日本経済は久方ぶりに金利のある世界へ戻った

 2024年の日本経済は、力強さには欠けるものの底堅く推移した。景気の下支えに最も貢献したのが個人消費だ。前年に続き、春闘では大幅な賃上げが実現した。賃上げの背景には物価上昇を上回る賃上げの実現を促した政府の要請もあったが、企業サイドも人手不足が一層強まる中で、これに積極的に応じた。結果として、賃金の伸びから物価の伸びを引いた実質賃金は、政府の思惑通り6月にはプラスに転じた。これに合わせて実質家計支出も減少傾向から脱け出しつつある(図表1)。

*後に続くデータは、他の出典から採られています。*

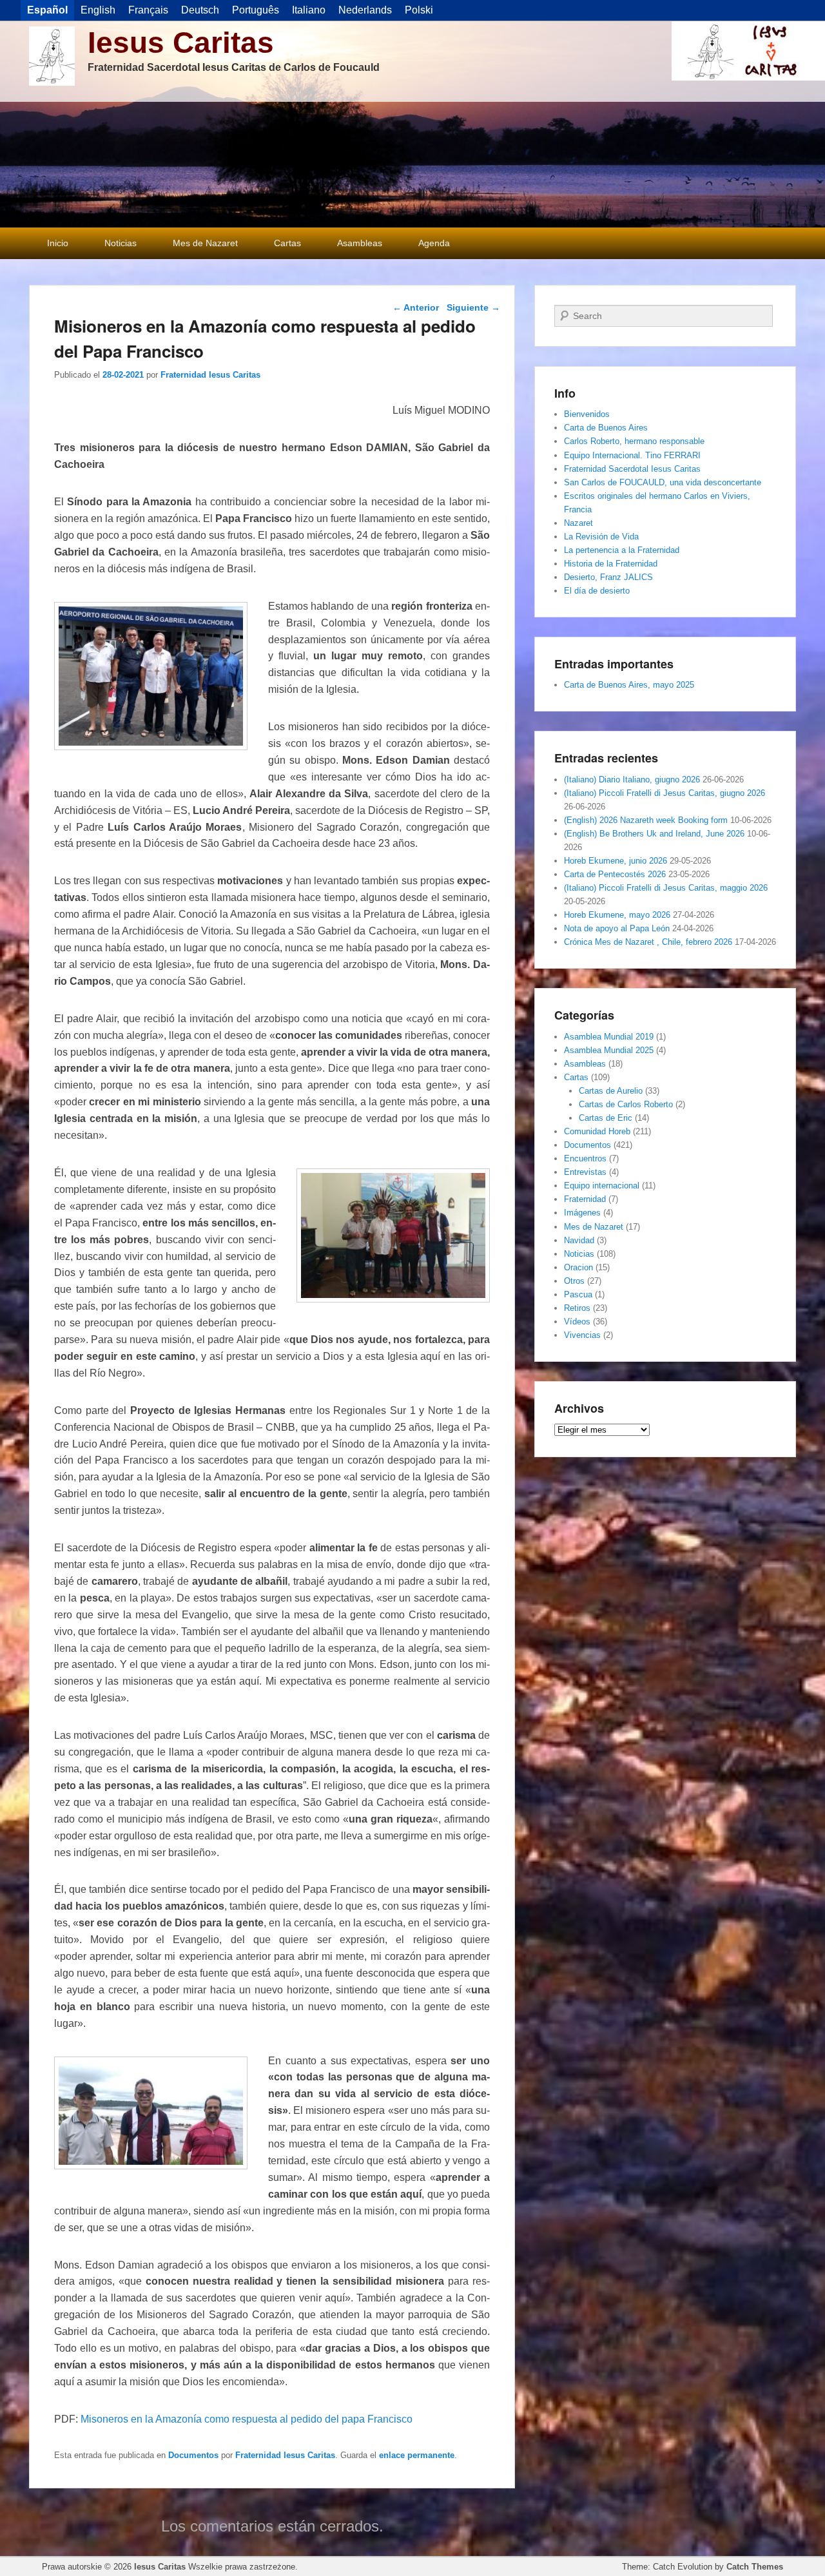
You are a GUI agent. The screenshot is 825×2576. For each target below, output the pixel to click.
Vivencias (582, 1335)
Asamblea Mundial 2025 (609, 1050)
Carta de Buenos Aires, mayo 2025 (629, 685)
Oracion (578, 1267)
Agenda (434, 243)
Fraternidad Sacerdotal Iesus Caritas (632, 469)
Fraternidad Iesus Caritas (210, 375)
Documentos (193, 2455)
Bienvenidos (587, 414)
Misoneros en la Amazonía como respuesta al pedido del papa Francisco (246, 2419)
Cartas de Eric (605, 1118)
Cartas (287, 243)
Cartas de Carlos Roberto (626, 1104)
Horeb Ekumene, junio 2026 (615, 861)
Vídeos (577, 1321)
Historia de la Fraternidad (610, 563)
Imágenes (582, 1212)
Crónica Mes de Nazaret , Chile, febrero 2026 (648, 942)
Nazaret (578, 523)
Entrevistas (585, 1172)
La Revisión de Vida (601, 536)
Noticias (120, 243)
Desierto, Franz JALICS (608, 577)
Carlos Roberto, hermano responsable (634, 441)
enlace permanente (416, 2455)
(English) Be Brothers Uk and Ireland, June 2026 (654, 833)
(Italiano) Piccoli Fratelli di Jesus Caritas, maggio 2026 (666, 888)
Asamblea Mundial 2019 (609, 1036)
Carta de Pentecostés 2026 (615, 874)
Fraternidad (585, 1199)
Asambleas (359, 243)
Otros (574, 1281)
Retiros (577, 1308)
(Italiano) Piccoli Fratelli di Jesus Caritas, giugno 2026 (664, 793)
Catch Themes (754, 2566)
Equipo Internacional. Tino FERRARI (632, 455)
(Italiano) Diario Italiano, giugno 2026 (632, 779)
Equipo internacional (601, 1185)
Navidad (579, 1240)
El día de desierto (597, 591)
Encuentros (585, 1158)
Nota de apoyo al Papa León (617, 928)
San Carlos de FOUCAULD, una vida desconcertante (662, 482)
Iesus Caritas (181, 42)
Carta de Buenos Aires (606, 427)
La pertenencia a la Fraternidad (621, 550)
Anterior (416, 307)
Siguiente (473, 307)
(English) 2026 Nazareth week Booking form (646, 820)
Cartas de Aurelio (611, 1091)
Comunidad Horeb (597, 1131)
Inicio (57, 243)
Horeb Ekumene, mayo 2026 (617, 915)
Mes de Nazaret (205, 243)
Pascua (578, 1294)
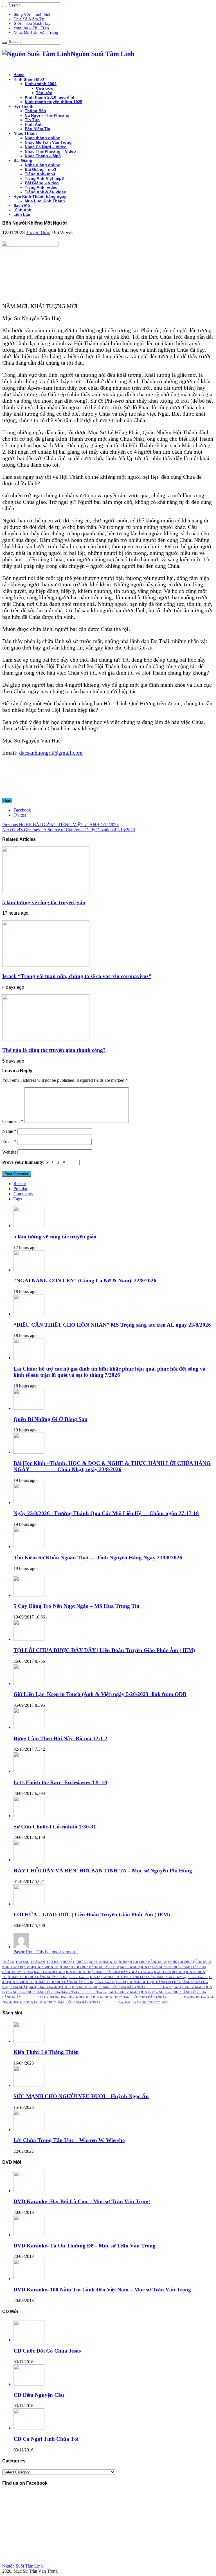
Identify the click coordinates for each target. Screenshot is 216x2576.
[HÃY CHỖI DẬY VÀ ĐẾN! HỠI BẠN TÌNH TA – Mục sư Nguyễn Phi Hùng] (29, 1859)
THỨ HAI (53, 1961)
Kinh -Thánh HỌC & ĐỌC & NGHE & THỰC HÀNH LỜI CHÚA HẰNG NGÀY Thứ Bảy (127, 1977)
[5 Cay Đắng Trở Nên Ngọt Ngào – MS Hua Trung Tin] (29, 1595)
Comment (12, 1121)
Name (9, 1131)
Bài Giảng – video (42, 183)
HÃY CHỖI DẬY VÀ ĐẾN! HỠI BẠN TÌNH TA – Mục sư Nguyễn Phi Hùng (103, 1871)
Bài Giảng (23, 160)
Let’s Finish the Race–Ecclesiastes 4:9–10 (60, 1782)
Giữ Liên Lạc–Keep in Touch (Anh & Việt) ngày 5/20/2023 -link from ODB (100, 1694)
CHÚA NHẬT (19, 1987)
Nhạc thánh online (42, 138)
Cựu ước (44, 88)
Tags (18, 1198)
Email (9, 1141)
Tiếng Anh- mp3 (40, 174)
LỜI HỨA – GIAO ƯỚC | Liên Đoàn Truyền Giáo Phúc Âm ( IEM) (92, 1914)
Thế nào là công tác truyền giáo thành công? (54, 1050)
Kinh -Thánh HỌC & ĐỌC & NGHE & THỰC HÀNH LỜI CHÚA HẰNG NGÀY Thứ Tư (60, 1966)
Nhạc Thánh (25, 133)
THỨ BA (82, 1961)
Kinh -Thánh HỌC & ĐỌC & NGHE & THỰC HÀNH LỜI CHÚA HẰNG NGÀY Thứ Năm (93, 1972)
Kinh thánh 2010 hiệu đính (50, 97)
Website (9, 1152)
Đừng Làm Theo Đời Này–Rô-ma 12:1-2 (60, 1738)
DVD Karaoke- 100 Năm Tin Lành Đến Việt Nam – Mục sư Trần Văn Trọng (102, 2290)
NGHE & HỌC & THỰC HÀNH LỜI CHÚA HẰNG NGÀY (128, 1961)
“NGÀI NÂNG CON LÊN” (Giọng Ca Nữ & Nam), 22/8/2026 (85, 1280)
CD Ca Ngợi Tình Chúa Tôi (46, 2439)
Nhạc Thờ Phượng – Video (50, 151)
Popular (20, 1188)
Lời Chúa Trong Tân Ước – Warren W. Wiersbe (69, 2140)
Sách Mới (23, 205)
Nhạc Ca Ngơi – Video (46, 147)
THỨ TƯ (8, 1961)
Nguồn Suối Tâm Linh (22, 2566)
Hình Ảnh (34, 124)
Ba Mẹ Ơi (138, 2002)
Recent (20, 1183)
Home (19, 74)
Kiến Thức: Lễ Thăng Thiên (46, 2052)
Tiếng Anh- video (41, 187)
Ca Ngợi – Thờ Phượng (47, 115)
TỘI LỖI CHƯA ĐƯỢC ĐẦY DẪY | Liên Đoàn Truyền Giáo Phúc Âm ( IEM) (104, 1650)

 消費以外に目を転じると、生産活動は24年も伸び悩んだ。国内消費は落ち込みに歯止めがかかり始めたものの、輸出数量が緩やかながらも減少傾向を辿ったことが影響した。輸出停滞の背景には、欧州経済の回復の鈍さや、中国経済の低迷が挙げられる。円安効果によって輸出額自体は増加傾向を保ったものの、輸出数量が減少気味に推移したことで、生産活動も伸び悩んだ。製造業では23年来続いている在庫調整局面から完全に脱することはできず、生産活動は抑制気味の推移が続いている。